# What's your routine for Bible time/study?



## J. Dean (Dec 15, 2011)

Do you read it alone? Read it with a commentary? Read it and check the notes in your study Bible? Do you read X amount of chapters? Morning? Noon? Night? Do you vary your time or approach at all to avoid a rote "auto-pilot" monotony?

I'm just curious as to everybody's own way of doing it, seeing what works best for different people.


----------



## VictorBravo (Dec 15, 2011)

No particular routine for me. I always seem to find about 4 hours each day for reading. Usually 1/2 hour in the morning, 1/2 hr around noon, and 3 hours in the evening.

On the Lord's Day I usually have a block of 4-6 hours.

I read other things as well in that time, and vary the amount given to each work. Usually I have at least 1/2 hour reading Scripture straight through. Many of the NT books can be read completely through in that time (Hebrews usually takes me 35 minutes). I have a little notepad that I note passages I want to go back to.

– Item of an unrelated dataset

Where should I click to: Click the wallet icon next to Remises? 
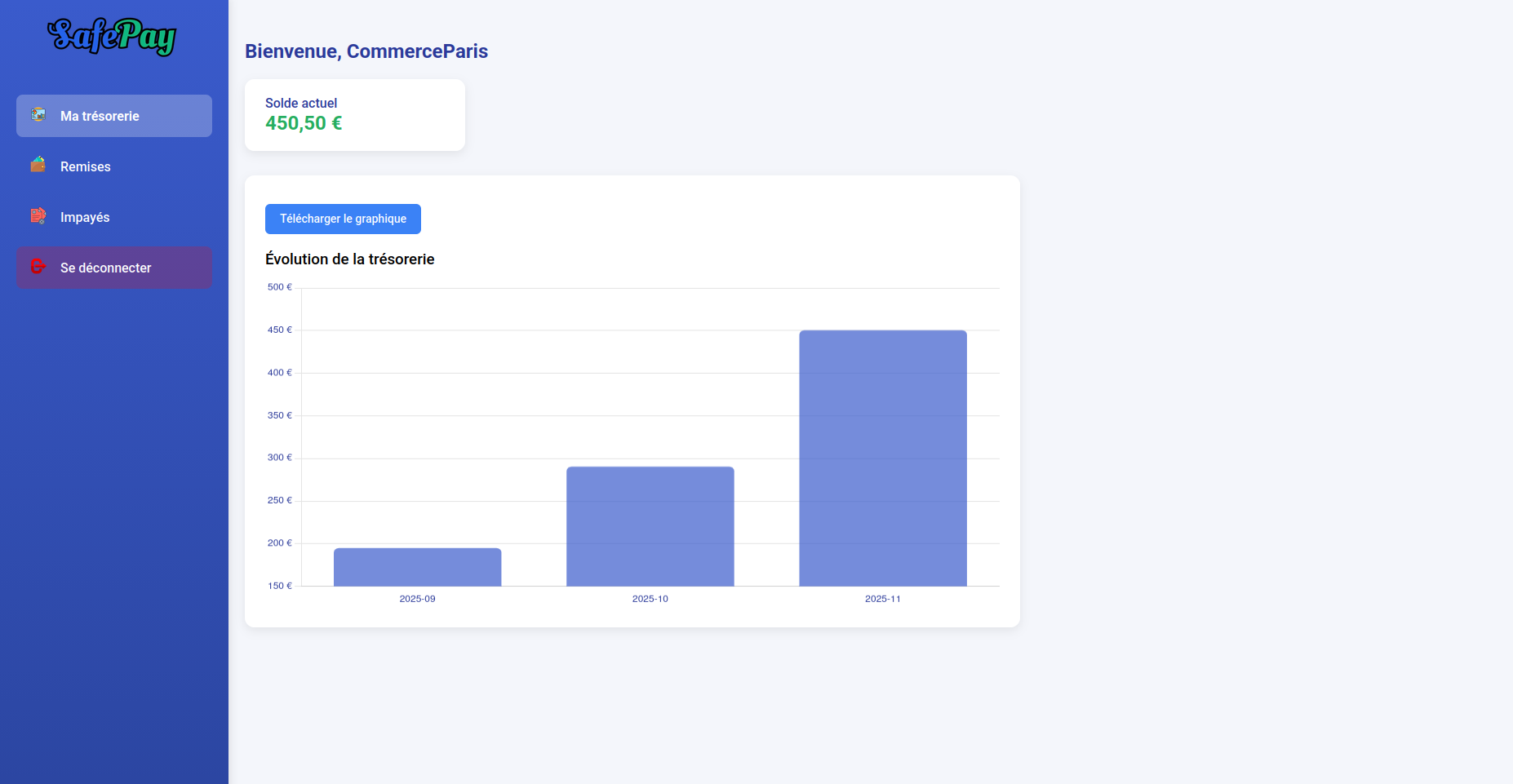(x=38, y=166)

On the Lord's Day I'll often read Scripture straight for about 3-4 hours. I fairly often take on the longer OT books. I'll read Isaiah or Jeremiah in one sitting--Ezekiel always seems to take me longer. Again, I have a note pad to jot down passages that catch my eye and demand further study.

I have a photocopy of my Bible's table of contents on which I can jot the dates I've read things, so I can keep track of what I haven't read for the year. 

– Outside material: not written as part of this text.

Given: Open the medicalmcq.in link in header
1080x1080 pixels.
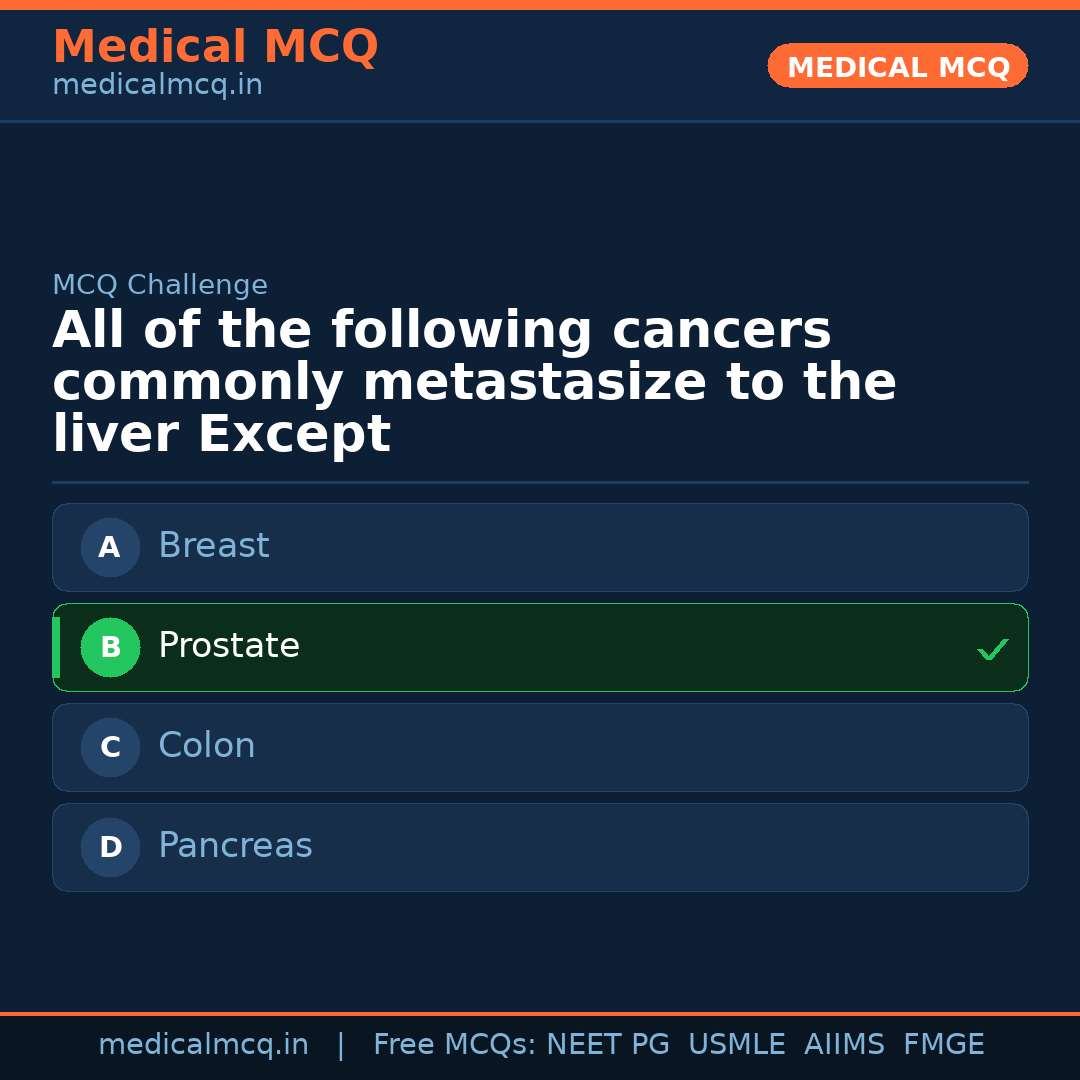Looking at the screenshot, I should coord(157,84).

After doing a block of Scripture reading, sometimes I look at my notes and go to commentaries, sometimes I look at the passages in Hebrew or Greek, and sometimes I get carried away with one of the original language passages and keep reading there. My skill in Hebrew and Greek is not as good as it ought to be, so I have a lexicon in my lap as well--and still the note pad.

When I look at my notes, I see I typically spend about an hour to two hours per weekday doing the above. The rest of the time is spent on other projects.

Saturdays depend on the project. I'm doing some translation work that occupies about 4 hours at a time. But even then, I seem to find another hour to let me do the 1/2 hr block and note review of Scripture reading.


----------



## Jack K (Dec 15, 2011)

Does "haphazard and easily broken" qualify as a type of routine? If so, that's mine.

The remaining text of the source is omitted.